# Create WaDE Uploader csv Files for Overlay Data
- Date Update: 10/29/2024
- Purpose: To create WaDE data input files for overlay information.

In [None]:
# Needed Libraries / Modules
import sys
import os

## Custom Libraries
sys.path.append("../../5_CustomFunctions/MappingFunctions")
import CreateReportingUnitsFile
import CreateOverlaysFile
import CreateOverlayReportingUnits_factFile
import RemoveUnusedRecordsFile

## Input Data
 - create and add variables specific to this proejct here

In [None]:
# ---- working directory ----
workingDirString = "G:/Shared drives/WaDE Data/WaDE Data Folder/Arizona/Overlays" # set working directory folder string here
os.chdir(workingDirString)
print(f'The working Directory is:', workingDirString)

# ---- Inputs ----
varST = "AZ" # source organization or state abbreviation
varUUIDType = "ov" # UUID data type abbreviation
mainInputFile = "RawinputData/Pov_Main.zip" # use processed zip file

In [None]:
# ---- Read in mainInputFile csv file ----
df = pd.read_csv(mainInputFile, compression='zip')
print(f"Total memory: {df.memory_usage(deep=True).sum() / 1024**2:.2f} MB")

In [None]:
# ---- Optomize data types of mainInputFile csv file ----
def optimize_dataframe(df):
    for col in df.select_dtypes(include='int'):
        if (df[col] >= 0).all():
            df[col] = pd.to_numeric(df[col], downcast='unsigned')
        else:
            df[col] = pd.to_numeric(df[col], downcast='integer')
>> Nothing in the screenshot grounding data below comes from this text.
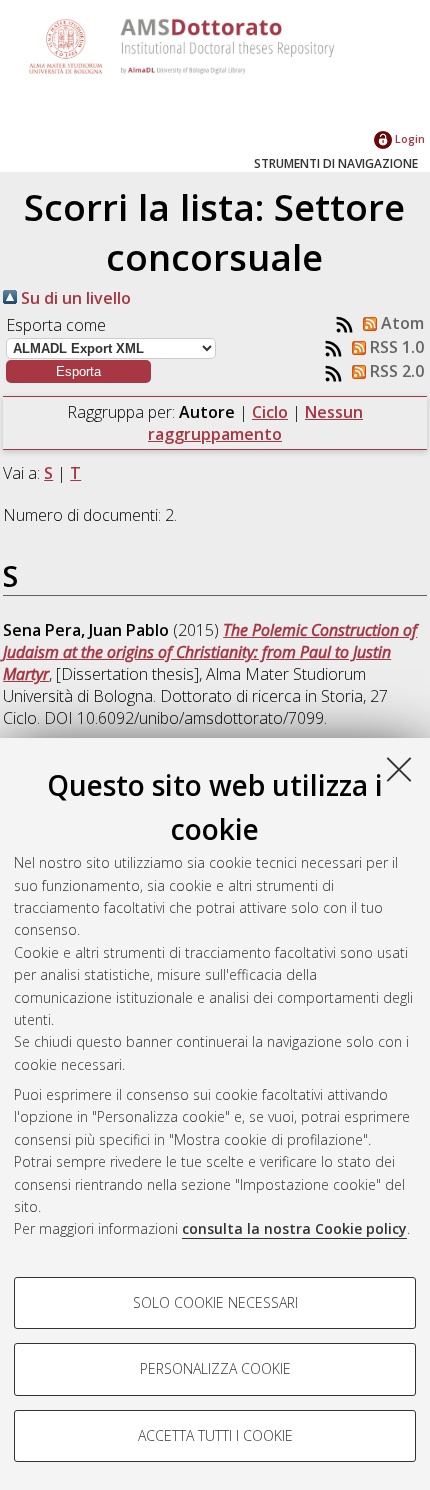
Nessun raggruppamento (255, 423)
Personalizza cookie (215, 1368)
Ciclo (270, 412)
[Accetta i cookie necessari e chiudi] (399, 769)
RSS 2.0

    for col in df.select_dtypes(include='float'):
        df[col] = pd.to_numeric(df[col], downcast='float')

    for col in df.select_dtypes(include='object'):
        num_unique_values = df[col].nunique()
        num_total_values = len(df[col])
        if num_unique_values / num_total_values < 0.5:
            df[col] = df[col].astype('category')

    return df

df = optimize_dataframe(df)
print(f"Total memory: {df.memory_usage(deep=True).sum() / 1024**2:.2f} MB")

## Create Overlay Input Files

In [None]:
# ---- Date (date.csv)----
# Simple info, create by hand and save in ProcessedInputData folder.

In [None]:
# ---- Organization (organizations.csv) ----
# Simple info, create by hand and save in ProcessedInputData folder.

In [None]:
# ---- Reporting Unit Areas (reportingunits.csv) ----
print("Creating Reporting Unit input csv...")
print("############################################################################")
CreateReportingUnitsFile.CreateReportingUnitInputFunction(workingDirString, varST, varUUIDType, df)

In [None]:
# ---- Overlays (overlays.csv) ----
print("Creating Overlays input csv...")
print("############################################################################")
CreateOverlaysFile.CreateOverlaysInputFunction(workingDirString, varST, varUUIDType, df)

In [None]:
# ---- Overlay Reporting Units (overlayreportingunits.csv) ----
print("Creating Overlay Reporting Units input csv...")
print("############################################################################")
CreateOverlayReportingUnits_factFile.CreateOverlayReportingUnitsInputFunction(workingDirString, df)

In [None]:
# ---- Remove unused records ----
print("Remove unused Reporting Unit records not found within Overlays input csv...")
print("############################################################################")
RemoveUnusedRecordsFile.RemoveUnusedOverlaysRecordsFileFunction(workingDirString)